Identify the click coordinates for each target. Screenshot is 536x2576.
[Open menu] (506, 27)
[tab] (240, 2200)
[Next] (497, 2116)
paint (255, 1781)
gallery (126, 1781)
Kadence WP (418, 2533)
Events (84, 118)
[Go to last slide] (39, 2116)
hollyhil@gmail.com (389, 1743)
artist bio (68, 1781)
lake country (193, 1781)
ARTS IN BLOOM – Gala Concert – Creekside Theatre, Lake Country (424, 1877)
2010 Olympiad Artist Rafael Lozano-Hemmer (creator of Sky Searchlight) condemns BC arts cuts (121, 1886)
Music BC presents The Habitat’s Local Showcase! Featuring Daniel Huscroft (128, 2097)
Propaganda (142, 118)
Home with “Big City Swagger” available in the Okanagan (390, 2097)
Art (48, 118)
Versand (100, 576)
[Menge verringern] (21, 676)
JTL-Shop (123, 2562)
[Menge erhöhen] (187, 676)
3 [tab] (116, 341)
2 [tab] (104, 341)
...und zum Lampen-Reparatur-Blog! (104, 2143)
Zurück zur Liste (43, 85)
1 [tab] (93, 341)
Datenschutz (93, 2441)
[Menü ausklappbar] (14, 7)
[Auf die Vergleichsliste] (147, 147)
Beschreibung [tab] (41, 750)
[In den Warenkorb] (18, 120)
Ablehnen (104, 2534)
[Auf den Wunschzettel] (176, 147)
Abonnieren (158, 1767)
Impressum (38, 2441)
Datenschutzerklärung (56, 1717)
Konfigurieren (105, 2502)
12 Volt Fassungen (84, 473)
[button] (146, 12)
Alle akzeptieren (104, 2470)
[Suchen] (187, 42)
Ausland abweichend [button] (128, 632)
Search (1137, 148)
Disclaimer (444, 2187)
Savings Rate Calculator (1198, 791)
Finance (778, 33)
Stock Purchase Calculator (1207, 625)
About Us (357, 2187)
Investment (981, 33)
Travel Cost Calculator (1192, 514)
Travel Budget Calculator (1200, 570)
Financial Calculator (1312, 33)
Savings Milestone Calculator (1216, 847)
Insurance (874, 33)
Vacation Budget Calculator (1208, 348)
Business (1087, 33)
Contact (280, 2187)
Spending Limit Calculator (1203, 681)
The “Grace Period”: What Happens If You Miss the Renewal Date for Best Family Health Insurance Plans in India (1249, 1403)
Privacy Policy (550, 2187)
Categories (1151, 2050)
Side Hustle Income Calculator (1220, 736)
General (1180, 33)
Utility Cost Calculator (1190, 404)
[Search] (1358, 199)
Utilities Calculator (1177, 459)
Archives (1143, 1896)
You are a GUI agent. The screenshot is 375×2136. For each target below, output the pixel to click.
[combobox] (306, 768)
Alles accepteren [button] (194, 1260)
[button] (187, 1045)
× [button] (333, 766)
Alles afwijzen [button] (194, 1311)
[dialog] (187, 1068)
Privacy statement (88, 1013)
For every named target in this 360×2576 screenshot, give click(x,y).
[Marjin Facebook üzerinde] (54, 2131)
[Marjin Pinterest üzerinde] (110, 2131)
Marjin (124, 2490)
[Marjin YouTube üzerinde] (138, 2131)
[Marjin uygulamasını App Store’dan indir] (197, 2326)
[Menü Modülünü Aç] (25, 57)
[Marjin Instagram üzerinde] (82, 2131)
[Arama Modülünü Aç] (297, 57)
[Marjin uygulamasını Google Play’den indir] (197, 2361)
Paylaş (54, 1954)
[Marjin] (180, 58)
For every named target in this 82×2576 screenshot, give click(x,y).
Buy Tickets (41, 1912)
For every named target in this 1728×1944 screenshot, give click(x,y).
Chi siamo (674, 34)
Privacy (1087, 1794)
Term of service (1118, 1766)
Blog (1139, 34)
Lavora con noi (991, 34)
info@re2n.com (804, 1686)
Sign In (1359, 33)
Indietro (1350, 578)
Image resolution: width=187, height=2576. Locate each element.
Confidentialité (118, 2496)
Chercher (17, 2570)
-- -- --
Only the lines from the one with "Ausland abweichend [button] (128, 632)" through the end of the listing should be output, exactly as they appear.

[ANSWER TO THIS PROBLEM]:
Ausland abweichend [button] (128, 632)
Search (1137, 148)
Disclaimer (444, 2187)
Savings Rate Calculator (1198, 791)
Finance (778, 33)
Stock Purchase Calculator (1207, 625)
About Us (357, 2187)
Investment (981, 33)
Travel Cost Calculator (1192, 514)
Travel Budget Calculator (1200, 570)
Financial Calculator (1312, 33)
Savings Milestone Calculator (1216, 847)
Insurance (874, 33)
Vacation Budget Calculator (1208, 348)
Business (1087, 33)
Contact (280, 2187)
Spending Limit Calculator (1203, 681)
The “Grace Period”: What Happens If You Miss the Renewal Date for Best Family Health Insurance Plans in India (1249, 1403)
Privacy Policy (550, 2187)
Categories (1151, 2050)
Side Hustle Income Calculator (1220, 736)
General (1180, 33)
Utility Cost Calculator (1190, 404)
[Search] (1358, 199)
Utilities Calculator (1177, 459)
Archives (1143, 1896)
You are a GUI agent. The screenshot is 375×2136. For each target below, output the pixel to click.
[combobox] (306, 768)
Alles accepteren [button] (194, 1260)
[button] (187, 1045)
× [button] (333, 766)
Alles afwijzen [button] (194, 1311)
[dialog] (187, 1068)
Privacy statement (88, 1013)
For every named target in this 360×2576 screenshot, give click(x,y).
[Marjin Facebook üzerinde] (54, 2131)
[Marjin Pinterest üzerinde] (110, 2131)
Marjin (124, 2490)
[Marjin YouTube üzerinde] (138, 2131)
[Marjin uygulamasını App Store’dan indir] (197, 2326)
[Menü Modülünü Aç] (25, 57)
[Marjin Instagram üzerinde] (82, 2131)
[Arama Modülünü Aç] (297, 57)
[Marjin uygulamasını Google Play’den indir] (197, 2361)
Paylaş (54, 1954)
[Marjin] (180, 58)
For every named target in this 82×2576 screenshot, give click(x,y).
Buy Tickets (41, 1912)
For every named target in this 1728×1944 screenshot, give click(x,y).
Chi siamo (674, 34)
Privacy (1087, 1794)
Term of service (1118, 1766)
Blog (1139, 34)
Lavora con noi (991, 34)
info@re2n.com (804, 1686)
Sign In (1359, 33)
Indietro (1350, 578)
Image resolution: width=187, height=2576. Locate each element.
Confidentialité (118, 2496)
Chercher (17, 2570)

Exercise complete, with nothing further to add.